Иногда мне кажется, что если бы Фрейя не стала частью нашей с Диланом пары, не явилась бы смущенным свидетелем наших поцелуев, объятий, если бы не обрамляла тихим смехом наши встречи, не наполняла словами мгновения тишины, то они и не воплотились бы до конца, не обрели бы ту ценность, что была им свойственна. Как будто была и заслуга Фрейи в том, что память сохранила эти трепетные фрагменты нашего союза, уберегла их от забвения. Спустя годы я все еще вижу нас с Диланом как будто со стороны, как если бы точка обзора была где-то сбоку, и эта картинка всегда чуть смазана, словно ее наблюдают украдкой, иногда она чем-то сокрыта, ветвью ли дерева, спинкой кресла… И мне радостно, что я вижу нас такими. Тогда и теперь все это кажется мне настоящим.

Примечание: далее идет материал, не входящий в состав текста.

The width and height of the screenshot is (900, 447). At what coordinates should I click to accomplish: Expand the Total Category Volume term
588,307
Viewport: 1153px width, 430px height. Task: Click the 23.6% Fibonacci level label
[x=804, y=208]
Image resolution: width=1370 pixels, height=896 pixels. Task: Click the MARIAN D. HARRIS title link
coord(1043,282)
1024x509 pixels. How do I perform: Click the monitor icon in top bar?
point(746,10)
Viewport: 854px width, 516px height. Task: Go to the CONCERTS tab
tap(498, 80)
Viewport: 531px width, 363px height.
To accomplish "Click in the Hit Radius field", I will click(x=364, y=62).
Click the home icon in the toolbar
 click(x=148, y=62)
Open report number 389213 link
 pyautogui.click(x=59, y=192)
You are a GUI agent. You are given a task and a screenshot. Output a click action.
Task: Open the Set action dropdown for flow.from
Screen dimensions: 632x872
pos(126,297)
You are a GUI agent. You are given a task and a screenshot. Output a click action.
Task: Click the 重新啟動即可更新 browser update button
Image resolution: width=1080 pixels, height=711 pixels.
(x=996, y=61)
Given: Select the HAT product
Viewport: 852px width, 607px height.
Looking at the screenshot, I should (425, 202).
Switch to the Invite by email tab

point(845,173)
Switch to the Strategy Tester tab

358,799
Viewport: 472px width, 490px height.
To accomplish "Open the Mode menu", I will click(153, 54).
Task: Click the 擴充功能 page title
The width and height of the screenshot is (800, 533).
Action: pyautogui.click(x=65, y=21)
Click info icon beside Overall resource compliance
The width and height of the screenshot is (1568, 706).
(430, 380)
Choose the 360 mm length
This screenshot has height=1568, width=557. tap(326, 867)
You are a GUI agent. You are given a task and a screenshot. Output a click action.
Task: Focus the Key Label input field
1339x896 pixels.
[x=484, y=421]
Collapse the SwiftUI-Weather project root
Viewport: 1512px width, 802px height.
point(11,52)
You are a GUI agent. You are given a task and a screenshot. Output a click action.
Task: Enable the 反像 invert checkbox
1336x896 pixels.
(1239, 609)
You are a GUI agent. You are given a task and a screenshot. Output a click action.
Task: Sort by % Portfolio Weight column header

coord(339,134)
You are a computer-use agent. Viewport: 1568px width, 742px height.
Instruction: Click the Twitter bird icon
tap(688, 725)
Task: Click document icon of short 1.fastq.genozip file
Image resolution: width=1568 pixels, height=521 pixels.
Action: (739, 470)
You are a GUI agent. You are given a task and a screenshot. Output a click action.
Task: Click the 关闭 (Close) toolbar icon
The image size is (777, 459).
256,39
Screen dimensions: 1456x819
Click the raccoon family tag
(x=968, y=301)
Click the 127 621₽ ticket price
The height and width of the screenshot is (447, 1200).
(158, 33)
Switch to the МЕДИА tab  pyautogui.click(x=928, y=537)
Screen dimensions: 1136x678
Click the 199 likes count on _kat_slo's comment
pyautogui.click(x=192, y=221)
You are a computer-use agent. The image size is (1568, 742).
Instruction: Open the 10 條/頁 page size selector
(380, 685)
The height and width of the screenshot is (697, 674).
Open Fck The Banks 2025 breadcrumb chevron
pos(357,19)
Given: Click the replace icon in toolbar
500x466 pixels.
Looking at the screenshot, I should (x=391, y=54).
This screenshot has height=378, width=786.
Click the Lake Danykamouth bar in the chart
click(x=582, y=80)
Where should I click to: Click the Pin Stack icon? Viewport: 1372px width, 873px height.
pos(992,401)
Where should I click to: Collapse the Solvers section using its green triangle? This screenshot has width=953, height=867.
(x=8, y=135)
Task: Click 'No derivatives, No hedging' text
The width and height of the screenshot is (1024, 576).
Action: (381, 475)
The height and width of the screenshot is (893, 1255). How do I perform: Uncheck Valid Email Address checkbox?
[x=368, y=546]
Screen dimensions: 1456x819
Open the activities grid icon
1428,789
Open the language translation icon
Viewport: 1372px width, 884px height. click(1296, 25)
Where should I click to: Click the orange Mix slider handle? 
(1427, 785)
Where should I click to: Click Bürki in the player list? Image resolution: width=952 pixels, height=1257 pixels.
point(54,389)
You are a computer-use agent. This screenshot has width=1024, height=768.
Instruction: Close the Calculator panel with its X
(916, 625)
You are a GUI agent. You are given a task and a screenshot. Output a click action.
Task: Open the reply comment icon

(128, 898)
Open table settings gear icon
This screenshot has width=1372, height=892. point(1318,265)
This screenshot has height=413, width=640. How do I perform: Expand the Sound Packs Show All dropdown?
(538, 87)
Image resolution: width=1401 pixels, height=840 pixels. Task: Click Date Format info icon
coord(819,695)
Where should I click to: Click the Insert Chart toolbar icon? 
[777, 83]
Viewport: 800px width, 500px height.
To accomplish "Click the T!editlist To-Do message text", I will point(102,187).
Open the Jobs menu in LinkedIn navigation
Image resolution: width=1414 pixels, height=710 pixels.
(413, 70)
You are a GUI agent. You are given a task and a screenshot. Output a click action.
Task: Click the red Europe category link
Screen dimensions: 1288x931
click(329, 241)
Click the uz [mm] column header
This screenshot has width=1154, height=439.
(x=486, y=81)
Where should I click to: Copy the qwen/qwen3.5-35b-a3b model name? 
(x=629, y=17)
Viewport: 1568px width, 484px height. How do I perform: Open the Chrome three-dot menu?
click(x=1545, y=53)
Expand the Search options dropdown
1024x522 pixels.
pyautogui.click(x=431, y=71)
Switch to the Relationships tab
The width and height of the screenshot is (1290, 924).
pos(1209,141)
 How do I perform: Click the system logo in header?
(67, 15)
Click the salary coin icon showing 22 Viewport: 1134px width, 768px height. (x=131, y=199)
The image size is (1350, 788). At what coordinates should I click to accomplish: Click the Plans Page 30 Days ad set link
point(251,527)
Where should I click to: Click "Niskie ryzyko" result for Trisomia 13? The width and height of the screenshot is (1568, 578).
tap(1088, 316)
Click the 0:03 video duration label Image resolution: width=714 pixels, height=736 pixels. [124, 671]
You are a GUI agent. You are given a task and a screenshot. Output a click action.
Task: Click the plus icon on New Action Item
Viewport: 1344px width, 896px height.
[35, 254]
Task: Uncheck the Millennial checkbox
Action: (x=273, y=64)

К тому времени моя сила иссякла, любовь истощила меня. Я мечтала испытать освобождение, так часто виделась мне во снах свобода – а наяву лишь вина была моим спутником. Вина за то, что не любила музыку так же сильно, как любил ее он. Мое израненное сердце кричало, что музыка – это вечный язык любви, следовало использовать его, мы бы наверняка сказали друг другу больше, и наши узы никогда не разорвались бы. Но моя немота вытолкнула меня из его мира.
Комната темнеет.
Три свечи догорают на столе.
Дилан берет в руки гитару, Фрейя подбирает юбку и поджимает под себя ноги, словно под диваном разливается море. Лицо ее трогает закатный луч, она щурится, вся в неге, не замечая, как перед ней гаснет купленная мною свеча.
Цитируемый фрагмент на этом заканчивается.